What things in your experience are often, but poorly, correlated with intelligence?

Things like drinking wine (instead of something else like beer). I like wine. I just don’t think of it as more “intelligent” than other choices.

People recommending wines want to know what you are going to eat it with. Show off their vast knowledge of lore. Hot Pockets. Sun Chips. Pepperettes. So they have nothing to recommend. (Kidding. Mostly.). But which wine does go best with Taco Bell? When was the last time you even had Beef Wellington?

Beer is freer from such pretensions.

This is not a super serious thread, but…

What other things, in your view, do people wrongly consider to be intelligent things, acts, markers, hobbies or yada yada?

And if you like wine, tell us your insights into Taco Bell with their spiciest salsas.

I don’t think wine is associated with intelligence; I think it’s associated with wealth.

Wearing glasses. I suppose not wanting to walk into stuff does demonstrate some kind of sense though.

Reading books.

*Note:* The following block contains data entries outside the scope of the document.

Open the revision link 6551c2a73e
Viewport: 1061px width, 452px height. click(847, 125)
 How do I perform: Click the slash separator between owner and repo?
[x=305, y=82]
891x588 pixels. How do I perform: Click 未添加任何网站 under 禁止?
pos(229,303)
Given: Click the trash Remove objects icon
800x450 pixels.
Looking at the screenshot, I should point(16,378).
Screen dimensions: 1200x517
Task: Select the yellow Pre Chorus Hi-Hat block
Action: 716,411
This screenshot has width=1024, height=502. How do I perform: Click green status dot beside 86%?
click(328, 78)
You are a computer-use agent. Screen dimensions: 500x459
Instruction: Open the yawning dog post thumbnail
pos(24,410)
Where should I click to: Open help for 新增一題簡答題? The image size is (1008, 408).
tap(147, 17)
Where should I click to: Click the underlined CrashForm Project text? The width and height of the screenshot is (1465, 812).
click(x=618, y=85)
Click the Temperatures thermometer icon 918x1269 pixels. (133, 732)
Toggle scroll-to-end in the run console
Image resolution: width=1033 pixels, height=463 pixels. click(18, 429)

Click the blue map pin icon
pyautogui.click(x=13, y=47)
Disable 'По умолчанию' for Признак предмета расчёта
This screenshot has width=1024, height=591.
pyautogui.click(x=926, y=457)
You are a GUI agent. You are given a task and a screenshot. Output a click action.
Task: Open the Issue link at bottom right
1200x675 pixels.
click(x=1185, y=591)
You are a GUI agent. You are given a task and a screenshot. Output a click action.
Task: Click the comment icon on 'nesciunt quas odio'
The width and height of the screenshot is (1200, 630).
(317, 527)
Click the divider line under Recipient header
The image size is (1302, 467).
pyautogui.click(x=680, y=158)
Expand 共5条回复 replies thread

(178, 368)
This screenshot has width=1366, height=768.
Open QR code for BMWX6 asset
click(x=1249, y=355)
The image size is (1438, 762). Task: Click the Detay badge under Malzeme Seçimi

I don’t know very many people who still read books.

I was about to post something similar. Intelligence is correlated with income, but there’s evidence that it actually does not correlate with wealth. This strengthens your underlying point - it means intelligence is correlated with spending.

So you’d expect anything causally related to spending resources (fancy wine rather then beer) to be at least weakly correlated with intelligence, but perhaps without any direct causal connection.

Reading serious literature, watching artsy films, and generally being a snob about stuff. Some of the smartest people I’ve known have been avid consumers of cheesy sci-fi, popcorn movies, and cheap beer. And some people I’ve known have been snobbish about all that stuff, and not nearly as sharp as the less snobbish people.

I mean, you like what you like. If you like Taco Bell, white zinfandel, Bud Light, and watching Dwayne Johnson movies, it doesn’t make you dumber or less intelligent than people who want haute cuisine, Chateau Haut Brion 2012, Pliny the Elder, or to watch The Bicycle Thief.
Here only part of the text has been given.